United States District Court for the Southern District of Florida
Sep 19, 2017
Civil Action No. 17-20237-Civ-Scola (S.D. Fla. Sep. 19, 2017)

Opinion

Civil Action No. 17-20237-Civ-Scola

09-19-2017

Joseph Celestine, Plaintiff, v. Capital One et al., Defendants.


Order on Defendants' Motion to Dismiss

This matter is before the Court on Defendants Capital One, Capital One Bank USA, N.A., and Capital One Auto Finance's ("the Defendants") motion to dismiss the second amended complaint (ECF No. 128). The Plaintiff filed a response to the Defendants' motion (Resp., ECF No. 134), and the Defendants replied (Rep., ECF No. 137.) For the reasons set forth below, the motion to dismiss (ECF No. 128) is granted.

1. Background

The second amended complaint (ECF No. 120) (the "Complaint") is the Plaintiff's third attempt to state a claim against the Defendants for violating the Fair Credit Reporting Act, 15 U.S.C. § 1681 ("FCRA"). The Court previously dismissed the initial complaint, which asserted claims for violation of the FCRA (Counts 1 and 2), invasion of privacy (Count 3), and negligence (Count 4), for failure to state a claim. (Order, ECF No. 69.) In the Order, the Court allowed the Plaintiff to file an amended complaint with respect to the FCRA and negligence claims. (Id. at 6.) The Plaintiff then filed an amended complaint (ECF No. 86), asserting four new claims supposedly arising out of the same underlying conduct. As a result, the Court entered an order striking the amended complaint and allowing the Plaintiff one final opportunity to amend in accordance with the Court's order on the first motion to dismiss. (See ECF No. 117.)

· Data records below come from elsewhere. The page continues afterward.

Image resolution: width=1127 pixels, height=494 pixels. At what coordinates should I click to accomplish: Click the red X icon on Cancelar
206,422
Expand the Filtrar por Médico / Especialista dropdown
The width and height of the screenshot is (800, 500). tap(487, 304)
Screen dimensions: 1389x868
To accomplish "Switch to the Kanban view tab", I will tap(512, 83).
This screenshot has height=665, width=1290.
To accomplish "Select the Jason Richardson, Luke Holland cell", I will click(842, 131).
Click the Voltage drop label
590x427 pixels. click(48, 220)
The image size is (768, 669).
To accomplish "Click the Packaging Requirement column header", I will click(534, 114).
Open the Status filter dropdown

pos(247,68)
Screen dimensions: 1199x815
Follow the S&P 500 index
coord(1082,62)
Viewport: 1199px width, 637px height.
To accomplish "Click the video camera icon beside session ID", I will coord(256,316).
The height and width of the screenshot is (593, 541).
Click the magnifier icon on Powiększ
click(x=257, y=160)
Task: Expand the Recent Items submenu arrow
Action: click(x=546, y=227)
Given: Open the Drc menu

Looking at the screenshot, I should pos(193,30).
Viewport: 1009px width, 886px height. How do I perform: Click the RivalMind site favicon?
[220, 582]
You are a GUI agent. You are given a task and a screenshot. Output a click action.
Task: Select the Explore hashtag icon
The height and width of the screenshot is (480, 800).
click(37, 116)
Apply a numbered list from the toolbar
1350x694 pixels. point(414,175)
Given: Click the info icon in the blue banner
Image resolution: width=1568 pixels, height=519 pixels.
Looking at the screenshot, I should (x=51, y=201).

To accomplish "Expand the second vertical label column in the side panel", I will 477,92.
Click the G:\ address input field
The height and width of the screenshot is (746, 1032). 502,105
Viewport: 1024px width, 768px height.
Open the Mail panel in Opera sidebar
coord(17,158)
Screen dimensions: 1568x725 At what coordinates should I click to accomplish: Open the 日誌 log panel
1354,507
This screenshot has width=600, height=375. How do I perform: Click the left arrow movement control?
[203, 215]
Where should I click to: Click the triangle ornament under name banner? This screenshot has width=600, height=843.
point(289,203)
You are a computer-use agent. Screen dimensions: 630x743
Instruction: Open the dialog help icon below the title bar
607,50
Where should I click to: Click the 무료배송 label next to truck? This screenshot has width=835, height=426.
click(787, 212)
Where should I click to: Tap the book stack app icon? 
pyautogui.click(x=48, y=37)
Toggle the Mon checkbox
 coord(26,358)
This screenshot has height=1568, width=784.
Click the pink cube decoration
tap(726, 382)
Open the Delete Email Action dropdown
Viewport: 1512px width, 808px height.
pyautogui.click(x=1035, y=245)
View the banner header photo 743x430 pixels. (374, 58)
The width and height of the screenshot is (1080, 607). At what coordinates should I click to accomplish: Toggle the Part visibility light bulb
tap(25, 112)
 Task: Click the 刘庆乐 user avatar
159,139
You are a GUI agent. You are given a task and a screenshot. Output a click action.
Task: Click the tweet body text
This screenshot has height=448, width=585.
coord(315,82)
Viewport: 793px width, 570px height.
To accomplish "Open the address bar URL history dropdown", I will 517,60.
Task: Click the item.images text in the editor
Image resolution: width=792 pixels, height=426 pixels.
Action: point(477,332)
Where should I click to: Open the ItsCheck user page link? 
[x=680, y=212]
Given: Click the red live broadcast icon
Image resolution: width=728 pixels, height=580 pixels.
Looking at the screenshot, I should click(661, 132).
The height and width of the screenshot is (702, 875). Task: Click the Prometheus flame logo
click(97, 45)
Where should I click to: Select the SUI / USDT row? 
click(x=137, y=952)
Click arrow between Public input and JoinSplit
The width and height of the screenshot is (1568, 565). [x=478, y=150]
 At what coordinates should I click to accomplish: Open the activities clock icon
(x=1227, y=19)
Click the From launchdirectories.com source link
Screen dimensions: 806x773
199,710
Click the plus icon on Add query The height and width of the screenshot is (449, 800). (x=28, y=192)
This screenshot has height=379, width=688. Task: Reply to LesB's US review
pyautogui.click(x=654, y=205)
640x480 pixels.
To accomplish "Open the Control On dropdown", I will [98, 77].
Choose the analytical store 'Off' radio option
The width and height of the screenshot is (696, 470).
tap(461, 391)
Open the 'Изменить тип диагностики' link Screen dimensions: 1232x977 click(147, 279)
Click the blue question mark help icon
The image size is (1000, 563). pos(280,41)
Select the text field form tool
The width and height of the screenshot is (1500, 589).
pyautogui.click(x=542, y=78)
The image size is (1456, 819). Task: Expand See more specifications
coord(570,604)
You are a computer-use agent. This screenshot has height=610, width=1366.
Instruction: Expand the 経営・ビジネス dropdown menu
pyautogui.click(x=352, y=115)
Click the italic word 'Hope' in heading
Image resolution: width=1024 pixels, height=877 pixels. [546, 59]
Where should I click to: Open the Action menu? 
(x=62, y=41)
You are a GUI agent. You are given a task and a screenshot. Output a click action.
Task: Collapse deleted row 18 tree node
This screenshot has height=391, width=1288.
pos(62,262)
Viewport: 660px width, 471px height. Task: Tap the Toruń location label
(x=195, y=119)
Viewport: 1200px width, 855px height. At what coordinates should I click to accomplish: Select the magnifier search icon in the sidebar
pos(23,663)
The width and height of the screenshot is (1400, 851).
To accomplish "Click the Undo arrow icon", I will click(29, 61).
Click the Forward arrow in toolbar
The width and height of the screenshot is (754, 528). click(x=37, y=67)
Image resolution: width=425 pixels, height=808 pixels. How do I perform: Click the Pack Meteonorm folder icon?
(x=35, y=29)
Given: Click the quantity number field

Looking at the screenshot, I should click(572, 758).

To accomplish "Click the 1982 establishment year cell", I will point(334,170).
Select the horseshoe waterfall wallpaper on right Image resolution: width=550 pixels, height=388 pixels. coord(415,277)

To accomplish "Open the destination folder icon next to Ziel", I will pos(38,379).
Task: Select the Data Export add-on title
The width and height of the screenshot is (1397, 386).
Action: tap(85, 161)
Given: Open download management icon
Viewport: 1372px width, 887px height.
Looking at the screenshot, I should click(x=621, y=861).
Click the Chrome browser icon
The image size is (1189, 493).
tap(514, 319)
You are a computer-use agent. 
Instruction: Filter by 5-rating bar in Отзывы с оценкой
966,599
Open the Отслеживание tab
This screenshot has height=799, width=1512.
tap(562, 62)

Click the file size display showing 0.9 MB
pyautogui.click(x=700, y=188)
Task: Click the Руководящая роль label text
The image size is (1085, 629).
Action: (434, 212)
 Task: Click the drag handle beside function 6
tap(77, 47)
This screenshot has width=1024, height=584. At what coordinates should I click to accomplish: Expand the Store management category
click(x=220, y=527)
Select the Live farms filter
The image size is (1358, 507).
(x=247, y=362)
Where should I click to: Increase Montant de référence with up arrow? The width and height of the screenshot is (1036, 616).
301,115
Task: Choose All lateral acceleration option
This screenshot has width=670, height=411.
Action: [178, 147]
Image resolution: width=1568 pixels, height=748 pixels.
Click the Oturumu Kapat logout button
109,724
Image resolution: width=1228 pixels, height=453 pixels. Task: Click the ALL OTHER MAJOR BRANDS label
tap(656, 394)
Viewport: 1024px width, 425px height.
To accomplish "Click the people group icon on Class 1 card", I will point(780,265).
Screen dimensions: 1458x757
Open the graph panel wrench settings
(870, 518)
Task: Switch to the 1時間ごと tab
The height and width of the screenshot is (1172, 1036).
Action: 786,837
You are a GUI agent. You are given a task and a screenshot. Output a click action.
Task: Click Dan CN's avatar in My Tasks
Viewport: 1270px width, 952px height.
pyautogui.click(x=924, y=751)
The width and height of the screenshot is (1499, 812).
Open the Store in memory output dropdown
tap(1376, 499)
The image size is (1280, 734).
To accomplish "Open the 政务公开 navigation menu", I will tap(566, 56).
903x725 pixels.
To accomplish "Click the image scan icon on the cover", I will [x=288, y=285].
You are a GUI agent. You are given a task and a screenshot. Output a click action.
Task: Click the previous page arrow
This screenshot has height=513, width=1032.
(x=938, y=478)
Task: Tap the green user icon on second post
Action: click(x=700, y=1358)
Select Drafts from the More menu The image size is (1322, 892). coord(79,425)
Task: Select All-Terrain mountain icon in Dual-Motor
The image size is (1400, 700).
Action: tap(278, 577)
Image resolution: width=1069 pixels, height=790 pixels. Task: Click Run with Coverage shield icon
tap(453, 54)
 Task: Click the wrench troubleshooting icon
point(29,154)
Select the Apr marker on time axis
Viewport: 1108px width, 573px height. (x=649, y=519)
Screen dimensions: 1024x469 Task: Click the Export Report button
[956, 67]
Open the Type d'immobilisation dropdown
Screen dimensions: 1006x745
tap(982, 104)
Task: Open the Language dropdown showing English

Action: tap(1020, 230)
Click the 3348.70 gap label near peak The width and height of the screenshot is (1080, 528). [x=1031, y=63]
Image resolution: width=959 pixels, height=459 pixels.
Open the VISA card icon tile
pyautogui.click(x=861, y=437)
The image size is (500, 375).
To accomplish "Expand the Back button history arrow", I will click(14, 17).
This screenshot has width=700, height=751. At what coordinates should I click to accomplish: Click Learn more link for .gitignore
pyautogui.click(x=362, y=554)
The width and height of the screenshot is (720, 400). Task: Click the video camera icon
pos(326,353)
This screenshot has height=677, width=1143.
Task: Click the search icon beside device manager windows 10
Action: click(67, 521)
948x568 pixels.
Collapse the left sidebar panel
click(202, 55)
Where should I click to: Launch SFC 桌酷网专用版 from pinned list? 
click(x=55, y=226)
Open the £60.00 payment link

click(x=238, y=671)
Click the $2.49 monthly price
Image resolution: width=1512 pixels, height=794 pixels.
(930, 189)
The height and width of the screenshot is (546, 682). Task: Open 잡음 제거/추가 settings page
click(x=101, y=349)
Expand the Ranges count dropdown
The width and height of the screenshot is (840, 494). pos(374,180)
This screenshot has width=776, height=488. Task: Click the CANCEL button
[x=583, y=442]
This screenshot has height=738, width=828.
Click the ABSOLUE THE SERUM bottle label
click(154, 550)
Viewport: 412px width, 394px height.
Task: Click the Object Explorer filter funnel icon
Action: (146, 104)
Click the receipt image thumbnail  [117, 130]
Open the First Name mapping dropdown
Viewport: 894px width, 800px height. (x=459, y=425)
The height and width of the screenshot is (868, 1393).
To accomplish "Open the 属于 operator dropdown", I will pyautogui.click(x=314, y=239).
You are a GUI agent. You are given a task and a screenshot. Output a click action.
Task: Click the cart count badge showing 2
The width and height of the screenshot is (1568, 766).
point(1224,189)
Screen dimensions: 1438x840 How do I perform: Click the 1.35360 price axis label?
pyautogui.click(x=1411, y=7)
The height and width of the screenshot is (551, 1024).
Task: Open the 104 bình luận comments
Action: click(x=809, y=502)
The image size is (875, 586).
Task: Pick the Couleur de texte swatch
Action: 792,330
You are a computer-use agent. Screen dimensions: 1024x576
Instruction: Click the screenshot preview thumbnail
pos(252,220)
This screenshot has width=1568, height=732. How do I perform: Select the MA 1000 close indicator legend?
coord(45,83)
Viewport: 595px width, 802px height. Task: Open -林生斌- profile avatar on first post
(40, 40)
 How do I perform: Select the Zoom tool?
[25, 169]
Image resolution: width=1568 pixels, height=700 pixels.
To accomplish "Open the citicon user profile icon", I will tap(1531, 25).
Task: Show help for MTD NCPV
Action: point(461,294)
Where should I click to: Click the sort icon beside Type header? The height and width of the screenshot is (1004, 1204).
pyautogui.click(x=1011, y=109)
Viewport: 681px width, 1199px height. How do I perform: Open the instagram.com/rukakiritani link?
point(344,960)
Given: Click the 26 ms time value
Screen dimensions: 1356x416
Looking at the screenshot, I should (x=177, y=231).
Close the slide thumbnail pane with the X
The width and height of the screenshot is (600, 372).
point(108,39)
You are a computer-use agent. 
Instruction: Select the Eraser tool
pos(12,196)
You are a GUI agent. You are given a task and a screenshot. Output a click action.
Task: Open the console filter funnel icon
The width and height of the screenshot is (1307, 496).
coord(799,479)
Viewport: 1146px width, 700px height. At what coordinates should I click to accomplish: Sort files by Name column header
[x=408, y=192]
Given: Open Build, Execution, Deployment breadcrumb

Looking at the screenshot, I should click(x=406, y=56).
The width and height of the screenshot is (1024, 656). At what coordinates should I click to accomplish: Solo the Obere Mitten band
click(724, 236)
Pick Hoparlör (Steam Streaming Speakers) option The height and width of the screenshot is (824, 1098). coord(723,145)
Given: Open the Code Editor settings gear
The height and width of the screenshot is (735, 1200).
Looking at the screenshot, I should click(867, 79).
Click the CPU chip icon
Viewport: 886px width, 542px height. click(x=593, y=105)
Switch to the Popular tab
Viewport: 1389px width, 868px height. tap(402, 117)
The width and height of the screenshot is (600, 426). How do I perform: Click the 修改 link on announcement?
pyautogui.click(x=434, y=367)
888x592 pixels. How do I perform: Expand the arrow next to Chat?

The Plaintiff brings this action against the Defendants alleging that they "collectively, unlawfully obtained access to Plaintiff's credit report, without permissible purposes, [f]orty-[n]ine (49) times." (Compl. ¶ 30.) The Plaintiff alleges that on forty-nine different occasions between July 1, 2014, and June 14, 2016, the Defendants accessed his credit score, and that he did not give authority to any of the Defendants to access his credit report. (Id. ¶ 31.) He further alleges that he has not been in business with any of the Defendants since 2008, and that he does not owe a debt to, or have an account with, any of the Defendants. (Id. ¶¶ 56-58.) The Plaintiff also repeatedly alleges throughout his complaint that the Defendants accessed his credit report without permissible purpose, and that such access was criminal (Id. ¶¶ 31, 40, 49-69.)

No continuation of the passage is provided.